ASSIGNED TASK: For the entries below, how many lines include the word "López"? Give the figure and nothing more.

#### INPUT FOR THIS TASK ####

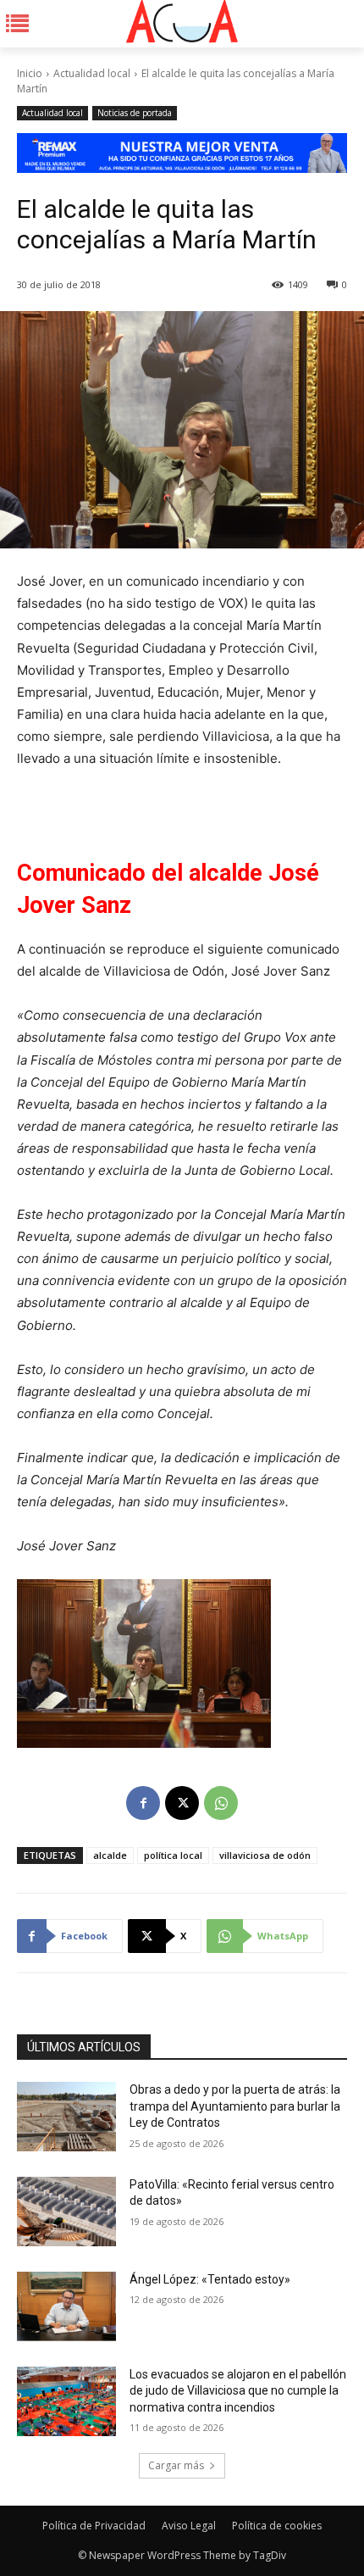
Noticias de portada (134, 113)
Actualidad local (91, 73)
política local (173, 1855)
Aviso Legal (189, 2525)
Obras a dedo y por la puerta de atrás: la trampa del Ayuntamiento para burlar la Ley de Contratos (235, 2106)
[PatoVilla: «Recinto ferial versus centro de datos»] (66, 2211)
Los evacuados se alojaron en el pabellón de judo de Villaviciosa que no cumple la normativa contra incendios (238, 2390)
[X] (182, 1803)
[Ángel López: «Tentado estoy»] (66, 2306)
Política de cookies (277, 2525)
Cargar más (176, 2465)
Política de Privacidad (94, 2525)
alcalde (110, 1855)
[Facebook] (143, 1803)
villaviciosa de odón (265, 1855)
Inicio (29, 73)
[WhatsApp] (221, 1803)
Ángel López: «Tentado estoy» (210, 2279)
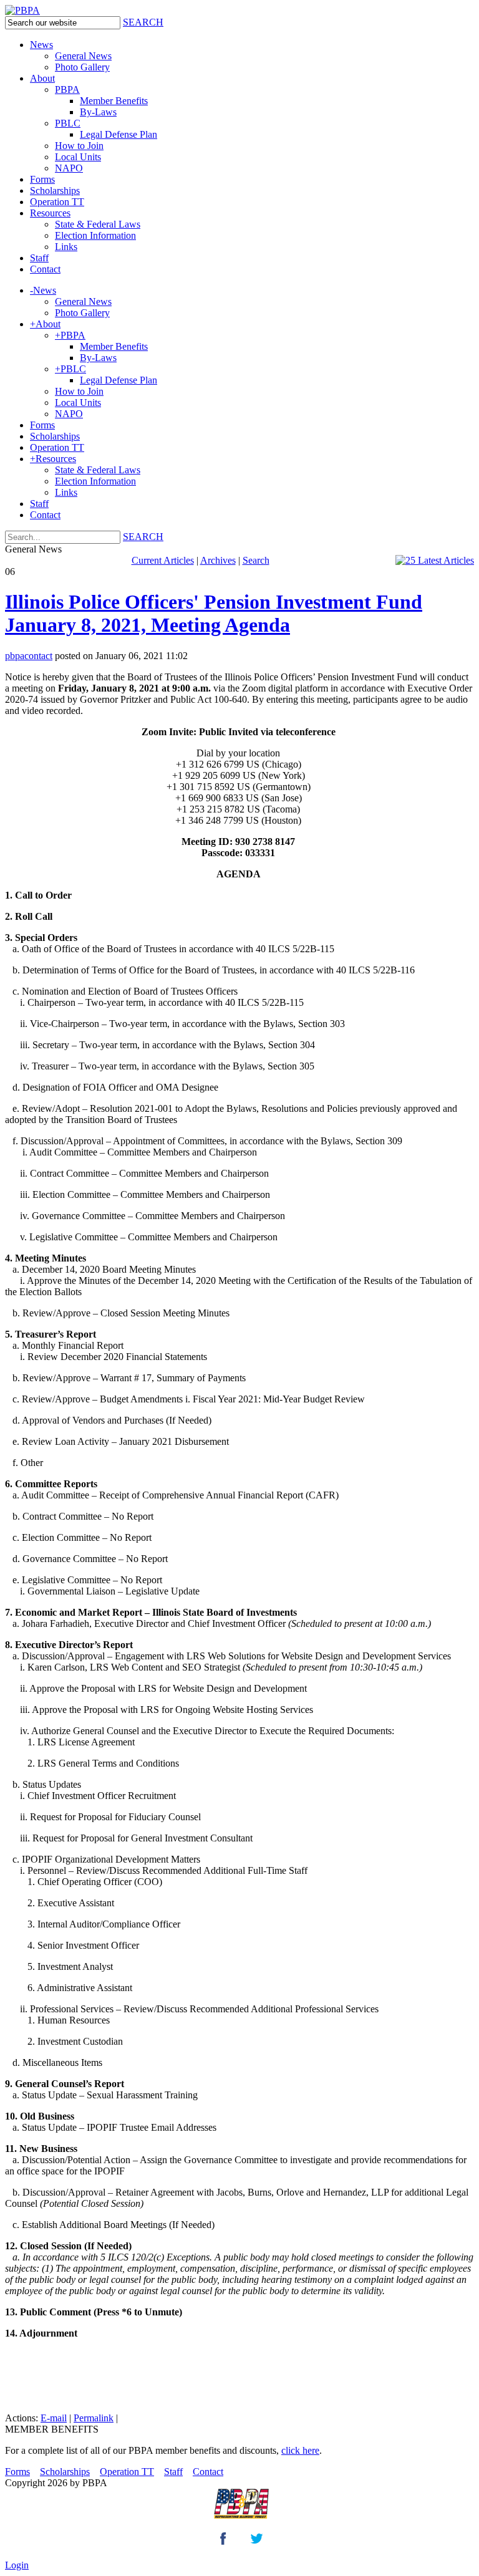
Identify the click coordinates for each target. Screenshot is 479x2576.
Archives (218, 560)
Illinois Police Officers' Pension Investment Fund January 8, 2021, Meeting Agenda (213, 613)
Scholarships (65, 2471)
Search (256, 560)
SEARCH (143, 22)
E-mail (54, 2418)
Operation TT (127, 2471)
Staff (173, 2471)
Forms (17, 2471)
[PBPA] (22, 10)
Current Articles (163, 560)
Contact (208, 2471)
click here (300, 2450)
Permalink (94, 2418)
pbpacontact (28, 655)
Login (17, 2565)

####

EXERCISE RESPONSE: 2